La réplique n'a d'ailleurs pas tardé, témoignant de l'onde de choc provoquée par la lettre ouverte de Villeneuve. Sébastien Bilodeau accuse Villeneuve de manquer de rigueur en opposant simplement les oppresseurs aux opprimés. Mathieu Bock-Côté va plus loin, qualifiant de «délirant» le texte de Villeneuve.

Or, les propos de ce dernier ne peuvent malheureusement être réduits à l'opinion; ils sont plutôt appuyés par la science. Il existe en effet un test en psychologie sociale permettant de mesurer les préférences inconscientes des individus: le test d'association implicite.

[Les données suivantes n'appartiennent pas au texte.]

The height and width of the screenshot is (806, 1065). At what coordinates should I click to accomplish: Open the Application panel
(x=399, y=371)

Le principe de ce test est simple: devant son ordinateur, l'individu interrogé doit départager des catégories de mots ou d'images en cliquant à droite ou à gauche sur son clavier, selon la catégorie. Afin d'éliminer tout biais gaucher/droitier, l'association droite/gauche aux catégories est aléatoire pour chaque test effectué. Chacun peut expérimenter ces tests en se rendant sur le site web du ImplicitProject hébergé par l'Université Harvard.

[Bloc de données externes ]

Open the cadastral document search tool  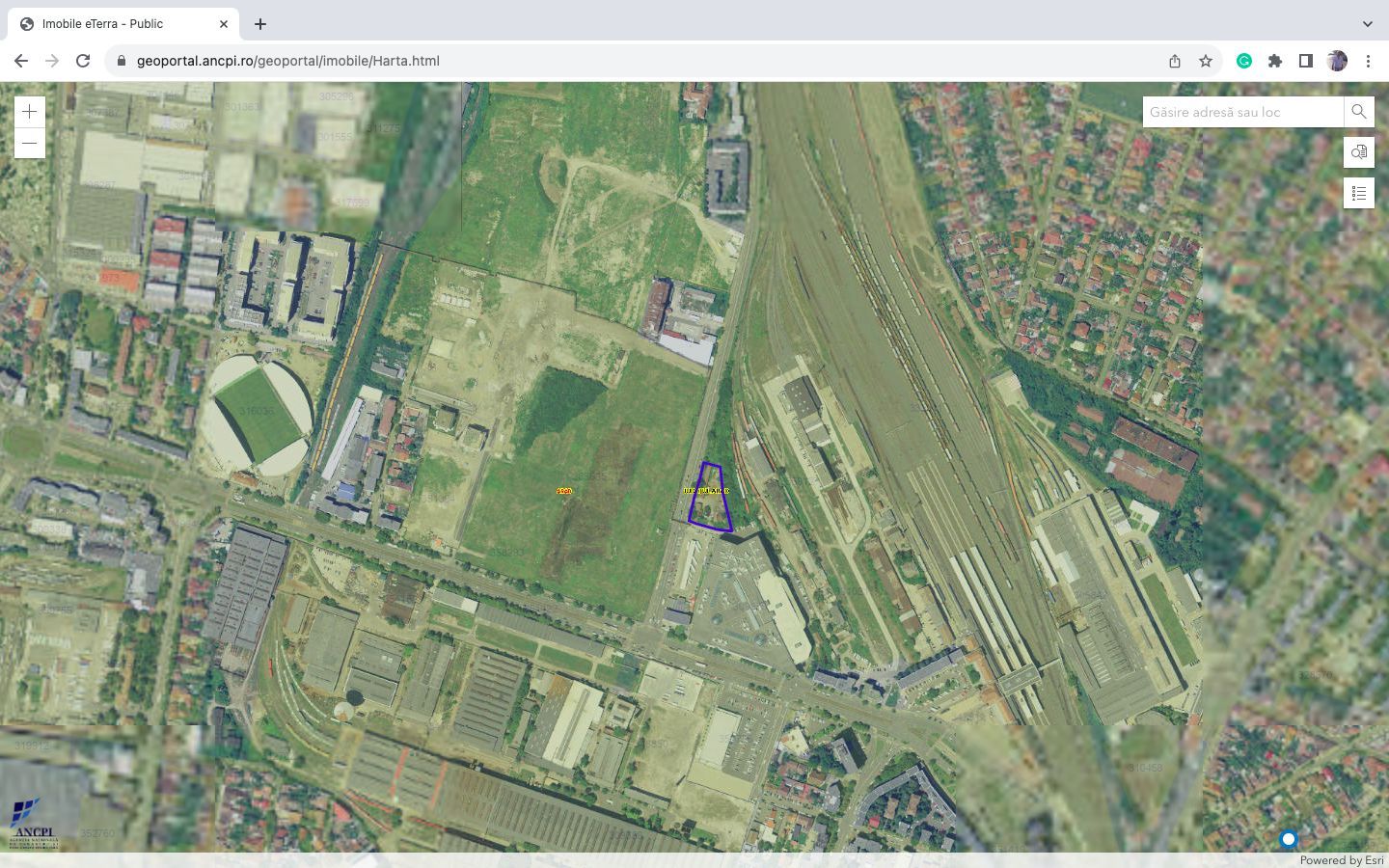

Par exemple, pour le test portant sur la préférence raciale Blanc/Noir, il faut cliquer à gauche lorsque l'on voit apparaître à l'écran un visage noir, et à droite lorsqu'apparaît un visage blanc. Par la suite, le même exercice gauche/droite est effectué, mais avec des mots à connotation négative et positive. L'ultime épreuve consiste à afficher des visages ou des mots devant également être classés selon des associations: Blanc-positif / Noir-négatif et par la suite Blanc-négatif / Noir-positif. Le délai de réponse entre l'apparition du mot/image et notre réaction pour le classer indique notre aisance à faire des amalgames. On peut ainsi constater que parmi les centaines de milliers d'individus qui ont fait le test racial sur ProjectImplicit, les Blancs ont plus d'aisance à associer les mots positifs avec les Blancs qu'avec les Noirs.

Il y a donc là un biais de préférence qui est partagé par une grande partie de la population. Ces préjugés résultent d'une construction sociale complexe, édifiée à partir d'une exposition plus ou moins consciente à des images à forte résonance (films et médias qui associent la violence aux Noirs), de notre expérience (avoir ou non des Noirs parmi nos proches), ainsi que de plusieurs autres facteurs. Mais quelle qu'en soit la cause, le constat est le même: notre société nous transmet, souvent à notre corps défendant, des préférences basées sur la classification que l'on fait des individus.

Dans le but de mettre à l'épreuve la thèse de Villeneuve, je suis allé sur ImplicitProject.net et j'ai réalisé les tests. C'est confirmé: j'ai un préjugé positif envers les Blancs, les mâles et les hétéros. La découverte de ce biais inconscient ne me réjouit pas, mais il s'agit d'un fait et il ne me sert à rien de le nier. (Avant de me juger, allez faire les tests pour vous-mêmes.) Or, contrairement à l'auteur, je ne me taxe pas de raciste, sexiste et homophobe pour autant. Car bien que je sois soumis à des préférences inconscientes, je fais mes choix de manière consciente. Je peux analyser mes préférences et leur juxtaposer mes valeurs avant de prendre une décision, ce qui me permet d'affirmer que je ne suis ni raciste, ni sexiste, ni homophobe.

Observés dans le contexte québécois, ces tests révèlent que notre société véhicule elle aussi une notion de «normalité» créée par l'inconscient de sa majorité, et que cette normalité est masculine, blanche et hétérosexuelle. Il est dès lors contre-productif de ridiculiser les propos de Gabriel Villeneuve, comme le fait Mathieu Bock-Côté, puisqu'ils sont dans une grande mesure appuyés par la science.

MBC

Au Québec, à l'heure où les questions d'interaction avec l'Autre dans la cité prennent de plus en plus de place et sont souvent instrumentalisées par des politiciens, il est capital de prendre conscience de cette «normalité» qui est la nôtre. Elle est notamment l'héritage d'une époque où la population était plus homogène et où les différences étaient rapidement réprimées. Plutôt que de regretter avec nostalgie cette époque où tout semblait plus simple, appuyons-nous plutôt sur la science pour mettre en place un pays où chaque être humain sera considéré avec la dignité à laquelle il a droit. Voilà un projet qui me semble porteur.